* WHAT TO DO
Resume the review of Patchett's novel built around Wilder's Our Town, starting after its final sentence.

* QUOTED PASSAGE

I’ve never before read a novel whose existence depended almost entirely on another work of literature for its structure, its heart—but this one would seem to win all the awards for such a category. In the author’s note Patchett says: “I thank Thornton Wilder, who wrote the play that has been an enduring comfort, guide, and inspiration throughout my life. If this novel has a goal, it is to turn the reader back to Our Town, and to all of Wilder’s work. Therein lies the joy” (311). Her love and admiration palpitate throughout, far from utilizing the play as a gimmick but giving the work its sole purpose: how one actor relates to Our Town for her entire life.

* INFORMATION SUPPLIED
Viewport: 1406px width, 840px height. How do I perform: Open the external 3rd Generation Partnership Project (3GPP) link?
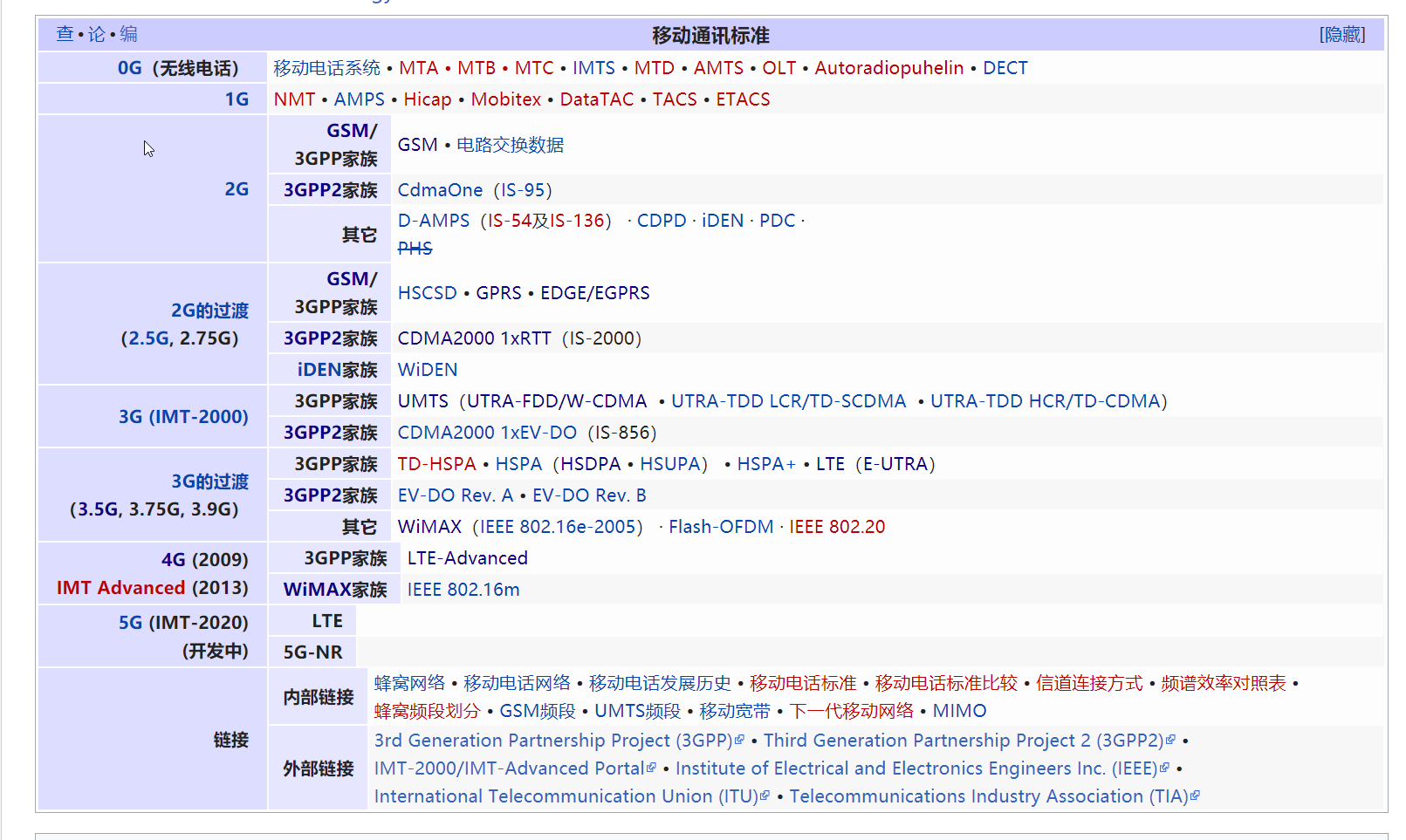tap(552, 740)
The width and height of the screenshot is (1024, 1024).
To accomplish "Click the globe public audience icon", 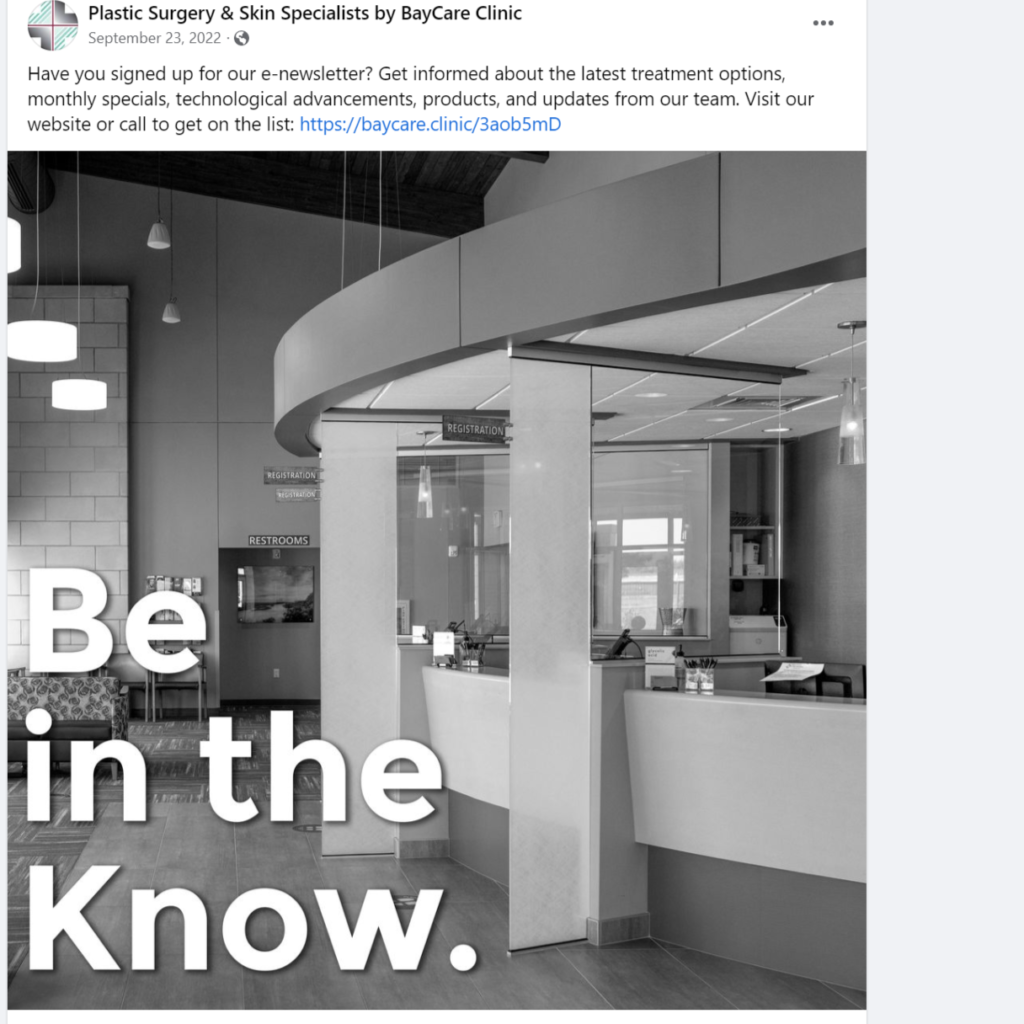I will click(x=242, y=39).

* SOLVED PROBLEM
In high school Lara plays the role of Emily in Wilder’s play. (I’ll assume that everyone here at one time has read, read for, played a part in, or witnessed a production and is familiar with all its characters.) Thus begins Lara’s career as an actor. Yet her career is not a typical one. Yes, she acquires an agent who gets her into Hollywood. She even auditions for some plays on Broadway. But in a summer stock production (staged at Tom Lake) in Traverse City, Michigan, she wins the part of Emily, as well as the female lead in Sam Shepard’s Fool for Love, a role for which she is not suited. Peter Duke, a man not much older than Lara, plays Emily’s father onstage. He, too, is headed for stardom, but he is more serious than Lara. He keeps detailed notebooks on the characters he plays, reviewing his scribbles up to the minute before speaking his first line. Lara depends on the fact that in some sense she is Emily. She bunks with Duke and falls for the handsome, charming actor. He will marry three times and end up in rehab for alcohol addiction.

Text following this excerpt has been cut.